The University of Music and Theatre "Felix Mendelssohn Bartholdy" Leipzig () is a public university in Leipzig (Saxony, Germany). Founded in 1843 by Felix Mendelssohn as the Conservatorium der Musik (Conservatory of Music), it is the oldest university school of music in Germany.

The institution includes the traditional Church Music Institute founded in 1919 by Karl Straube (1873–1950). The music school was renamed ″Felix Mendelssohn Bartholdy″ after its founder in 1972. In 1992, it incorporated the Theaterhochschule "Hans Otto" Leipzig.
 
Since the beginning there was a tight relationship between apprenticeship and practical experience with the Gewandhaus and the Oper Leipzig, as well as theaters in Chemnitz (Theater Chemnitz), Dresden (Staatsschauspiel Dresden), Halle (Neues Theater Halle), Leipzig (Schauspiel Leipzig) and Weimar (Deutsches Nationaltheater in Weimar).

The university of music and theater is one of 365 places chosen in 2009 by the Cabinet of Germany and the Office of the Representative of German Industry and Trade for the campaign Germany – Land of Ideas.

History
Felix Mendelssohn Bartholdy, the composer and Music Director of the Gewandhaus Orchestra, founded a Conservatory in the city of Leipzig on 2 April 1843. It was financed by a senior civil servant of the Kingdom of Saxony, the Oberhofgerichtsrat Heinrich Blümner (1765–1839), who provided King Frederick Augustus II of Saxony with 20,000 Thaler.

■ **PROVIDED MATERIAL**
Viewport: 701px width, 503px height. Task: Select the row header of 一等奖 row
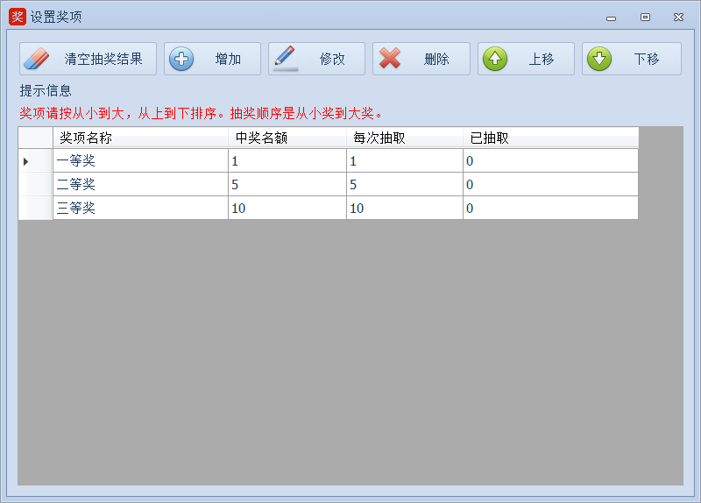35,161
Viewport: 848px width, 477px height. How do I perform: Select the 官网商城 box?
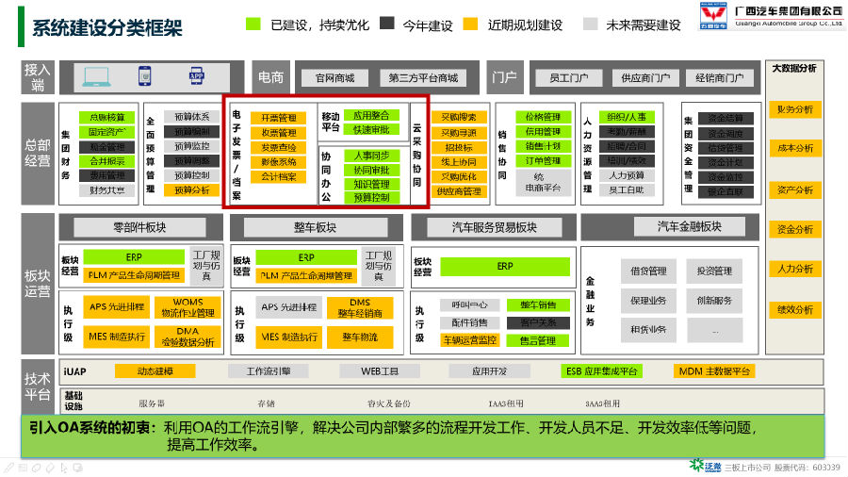[x=335, y=78]
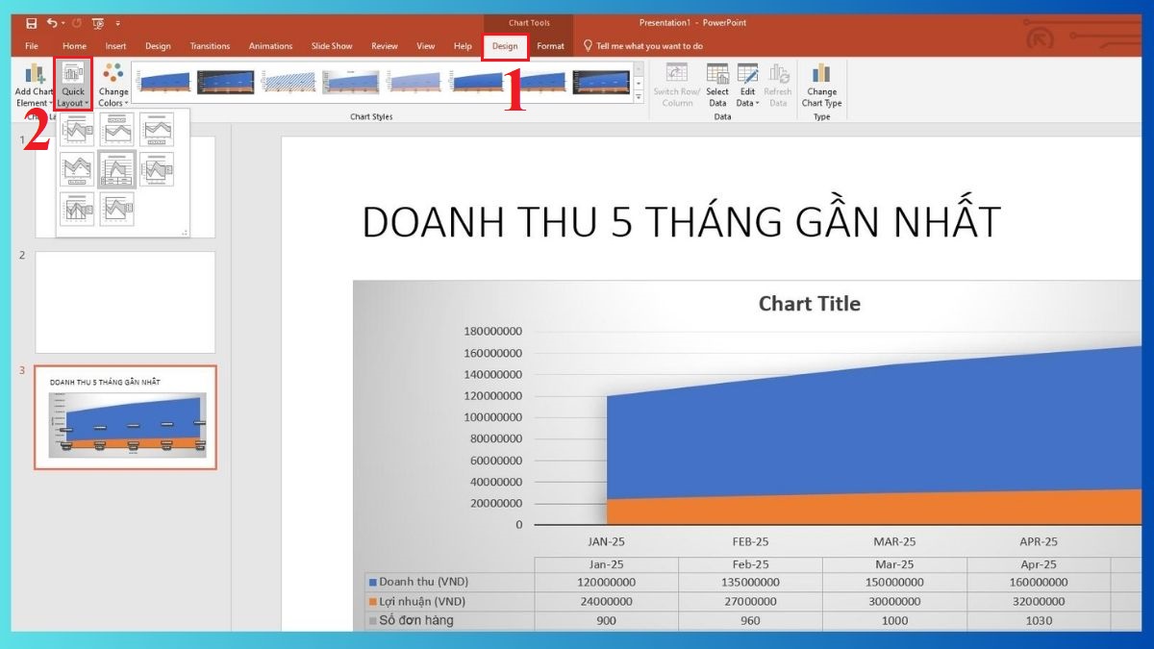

■ **SHORT TASK 1**
Decide whether each statement agrees with the Leipzig university text, answering yes or no and quoting the words of the text that settle it. (a) Karl Straube founded the Church Music Institute in 1919. (b) The music school took the name of Felix Mendelssohn Bartholdy in 1992. (c) Mendelssohn founded the Conservatory in Dresden.
■ **SHORT TASK 2**
Reproduce word for word the part of the Leipzig university text that opens with the words containing "The institution includes" and closes with "Land of Ideas.".
Rely only on the Leipzig university text, not on the data.

■ **CORRECT RESULT 1**
(a) Yes: "founded in 1919 by Karl Straube"
(b) No: "after its founder in 1972"
(c) No: "founded a Conservatory in the city of Leipzig on 2 April 1843"

■ **CORRECT RESULT 2**
The institution includes the traditional Church Music Institute founded in 1919 by Karl Straube (1873–1950). The music school was renamed ″Felix Mendelssohn Bartholdy″ after its founder in 1972. In 1992, it incorporated the Theaterhochschule "Hans Otto" Leipzig.
 
Since the beginning there was a tight relationship between apprenticeship and practical experience with the Gewandhaus and the Oper Leipzig, as well as theaters in Chemnitz (Theater Chemnitz), Dresden (Staatsschauspiel Dresden), Halle (Neues Theater Halle), Leipzig (Schauspiel Leipzig) and Weimar (Deutsches Nationaltheater in Weimar).

The university of music and theater is one of 365 places chosen in 2009 by the Cabinet of Germany and the Office of the Representative of German Industry and Trade for the campaign Germany – Land of Ideas.